Usage patterns and trusted libraries

davidjrice · July 27, 2007, 12:28am

Hi y’all,

This may end up being regarded as an incendiary posting, but it’s not
meant to be. This is just an observation from a relative Ruby (in
general) and Rails (in particular) newb.

So I’m beavering away at my lovely little start-up desk and really
rather enjoying Ruby (in between the moments of utter frustration
and I start coding up some ETL processes to load and merge masses of
data into my bouncing baby web-system. And all is relatively good
until I get to my first tricky merge process where I have to
disambiguate names and otherwise harmonize my various data sources.

The process takes over 12 hours to run using ActiveRecord to provide
my DB access. For 5500 records.

I tweak DB indices. I get out CachedModel. I read a lot of code and
eat heaps of metaprogrammed object spaghetti. I run benchmarks. And I
finally conclude that my access patterns are totally defeating the
metaprogramming and requiring excessive DB traffic- even though I
can’t really prove it.

So eventually I rewrote the program using a different language (which
I don’t mention to avoid starting a flame-war - I could have used Ruby
on top of the MySQL interfaces) with a cache strategy that is better
suited to the DB access pattern.

The new process takes 55 seconds.

The moral of the story: there isn’t one really. If I was 100% sure
that I wouldn’t need to re-run the data (either because of
undiscovered bugs or b0rk3n data from the vendor) the 12 hour run
would have been an efficient use of my time, probably. But performance
does matter when it has an impact on the amount of time I have to
spend waiting for critical-path processes. If there is a moral, it is
simply: know your tools. And that community excitement doesn’t
substitute for good documentation.

Anyway, I am still happy with both Ruby and Rails. But this was a
lovely opportunity to re-learn a lesson I’ve learned too many times
before.

david rush

davidjrice · July 27, 2007, 12:59am

On Jul 26, 2007, at 6:25 PM, David R. wrote:

until I get to my first tricky merge process where I have to
disambiguate names and otherwise harmonize my various data sources.

The process takes over 12 hours to run using ActiveRecord to provide
my DB access. For 5500 records.

david rush

David Rush on the Web – a very messy web^Wconstruction site

Although it may be too late, might I suggest that

ActiveWarehouse ETL

could be a good place to (re-)start?

The Rubyforge site for it is:
http://rubyforge.org/frs/?group_id=2435

-Rob

Rob B. http://agileconsultingllc.com
[email protected]

davidjrice · July 27, 2007, 1:02am

David R. wrote:

Hi y’all,

Hi!

So eventually I rewrote the program using a different language (which
I don’t mention to avoid starting a flame-war - I could have used Ruby
on top of the MySQL interfaces) with a cache strategy that is better
suited to the DB access pattern.

The new process takes 55 seconds.

So, the question is, why did you pick ActiveRecrd in the first place,
and could there have been a better vetting process to select the most
appropriate DB tool?

The moral of the story: there isn’t one really.

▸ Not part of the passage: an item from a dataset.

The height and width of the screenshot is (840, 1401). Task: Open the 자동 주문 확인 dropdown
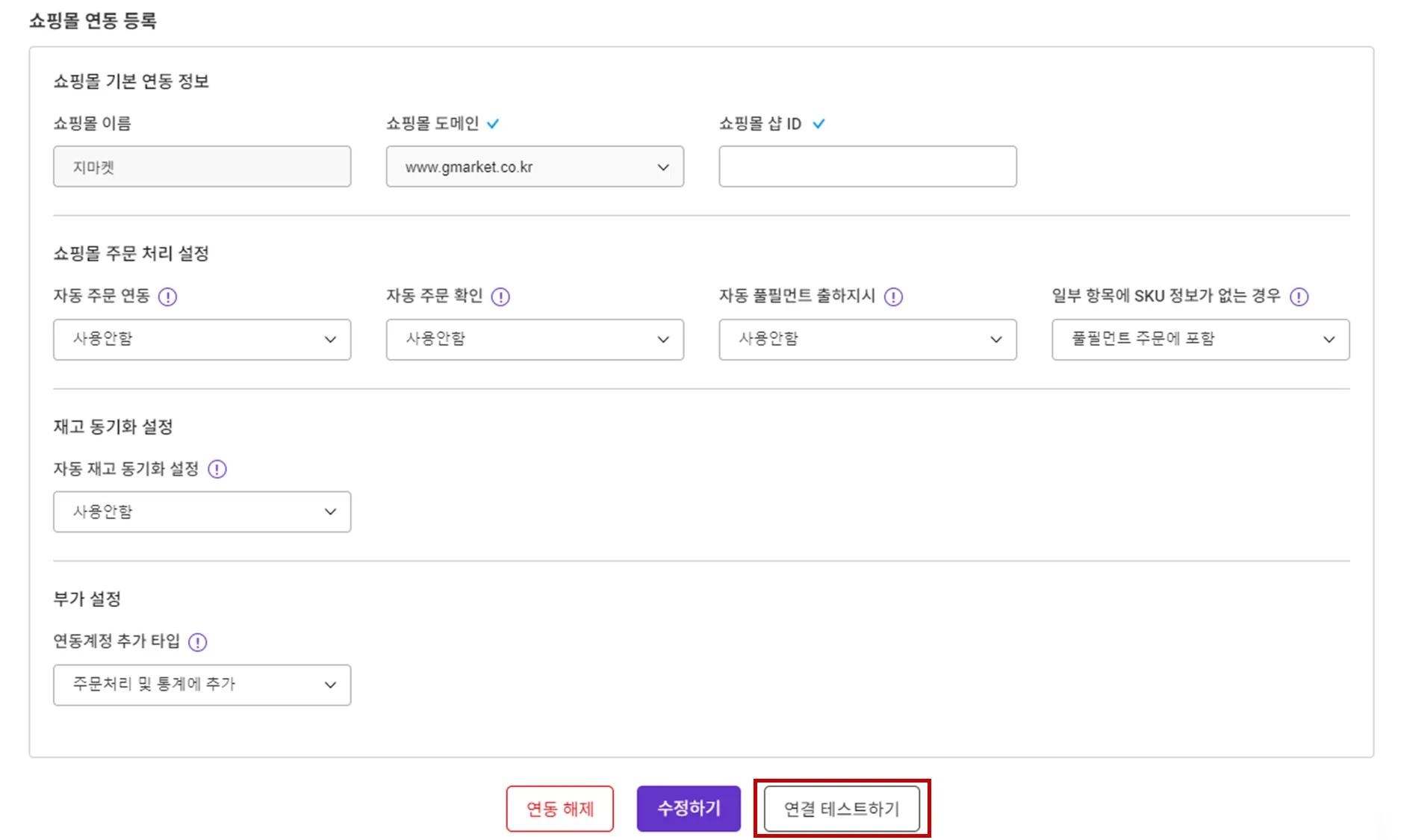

If I was 100% sure
that I wouldn’t need to re-run the data (either because of
undiscovered bugs or b0rk3n data from the vendor) the 12 hour run
would have been an efficient use of my time, probably. But performance
does matter when it has an impact on the amount of time I have to
spend waiting for critical-path processes. If there is a moral, it is
simply: know your tools. And that community excitement doesn’t
substitute for good documentation.

Second moral: There are many ways to build apps in Ruby; Rails is but
one. A few hours of research can save many more hours later on.

–
James B.

“A language that doesn’t affect the way you think about programming is
not worth knowing.”

A. Perlis

davidjrice · July 27, 2007, 6:39am

David R. wrote:

Hi y’all,

This may end up being regarded as an incendiary posting, but it’s not
meant to be. This is just an observation from a relative Ruby (in
general) and Rails (in particular) newb.

[snip]

Facts shouldn’t be considered incendiary. I thought your account
sounded fair.

I’m not surprised that AR is slower than direct db access. I am
surprised if it is THAT much slower. But of course, you can do
direct db access in any language, including Ruby.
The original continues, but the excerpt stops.